With that in mind, we’ve got plenty of customer service OKR examples in this post and we’ll show how they’re used in practice.

With an increasing list of priorities, it’s hard to know how to choose the right OKRs, but if you’re ready to dive in, here’s how to cut through the noise to set strong objectives for customer service success.

TL;DR

  • Customer service OKRs are typically set quarterly, but you can set them annually or bi-annually if it suits your business better
  • OKRs are meant to be agile and flexible, so they can be adjusted as needed, based on feedback or to reflect any changes to your operation
  • You’ll put an emphasis on different goals, depending on whether you’re a startup or established brand, and working in retail, travel, leisure, a local council or something else
  • Write SMART objectives: Specific, Measurable, Achievable, Relevant and Time-bound
  • Don’t forget to report on your progress as teams are proven to be more motivated to achieve OKRs

What are Objectives and Key Results (OKRs)?

OKRs is a goal-setting framework that’s designed to encourage transparency, focus, and accountability. OKRs are made up of two parts:

  • Objectives: High-level goals you want to achieve. They give you direction and focus as a company, as a team, and as individuals.
  • Key Results: These are the measurable steps you’ll take to achieve your objectives. They help track your progress and determine whether the objective has been achieved or not.
Image shows Objectives with a bold O + Key Results with a bold K and R

Customer service OKRs are typically set quarterly, but you can set them annually or bi-annually if it suits your business better. They’re meant to be agile and flexible, so they can be adjusted as needed, based on feedback or to reflect any changes to your operation. The ultimate goal of OKRs is to help focus your efforts on what matters the most, so you can achieve the most meaningful results.

Selecting the right customer service OKRs for your business

Choosing the right customer service OKRs helps improve customer satisfaction, increase revenue and build a loyal customer base, and keeps your teams on track to achieve them, continuously improving their performance. Get your customer service goals right and you’ll be able to demonstrate how customer service can drive substantial business results. You’ll put an emphasis on different goals, depending on whether you’re a startup or established brand, and working in retail, travel, leisure, a local council or something else.

If you’re struggling to choose the right objectives for your organisation, you’re not alone. The options can be overwhelming and knowing how to measure them can feel equally challenging.

Help is here 🎉

How to write OKRs and why you should make them SMART objectives

To avoid ambiguity when writing OKRs, always make them SMART objectives.

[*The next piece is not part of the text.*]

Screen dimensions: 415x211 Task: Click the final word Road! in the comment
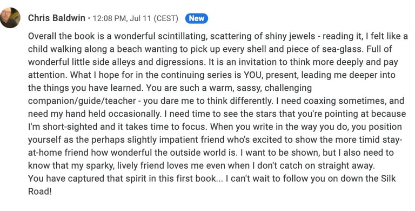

SMART is a widely used system for setting objectives and stands for Specific, Measurable, Achievable, Relevant and Time-bound. It’s particularly easy to track progress on SMART objectives as they’re designed to give clarity on whether or not you achieve your goal. If you don’t measure how well you’re doing, it’s easy to wander off course or miss your target altogether, and nobody wants that.

As you decide which goals are best for your customer service operation, consider every element of a SMART objective in turn:

  • Specific: Have you clearly defined what you want to achieve? Be highly specific about the exact outcomes you want to see and use action-oriented language like “we will do X”.
  • Measurable: Have you defined how you’ll measure progress? Set clear metrics and targets that you can easily track, so you know if you’ve achieved the objective or not.
  • Achievable: Are your objectives challenging but achievable? Before you make a final decision, make sure you have the necessary resources, skills, and knowledge to meet the objective.
  • Relevant: Do your objectives fit in with wider company goals? They should stay relevant to your customer service team but also sit in line with goals for the rest of the business too.
  • Time-bound: Have you set a deadline or timeframe for achieving your objectives? Make sure the amount of time you’ve allocated is realistic to keep people motivated right to the end.
Image shows each character S M A R T in red, with the word it represents underneath: Specific Measurable Achievable Relevant Time-bound

An example of a SMART objective is: “Increase our customer satisfaction score by 10% within the next 6 months by introducing a customer feedback programme that addresses common complaints.”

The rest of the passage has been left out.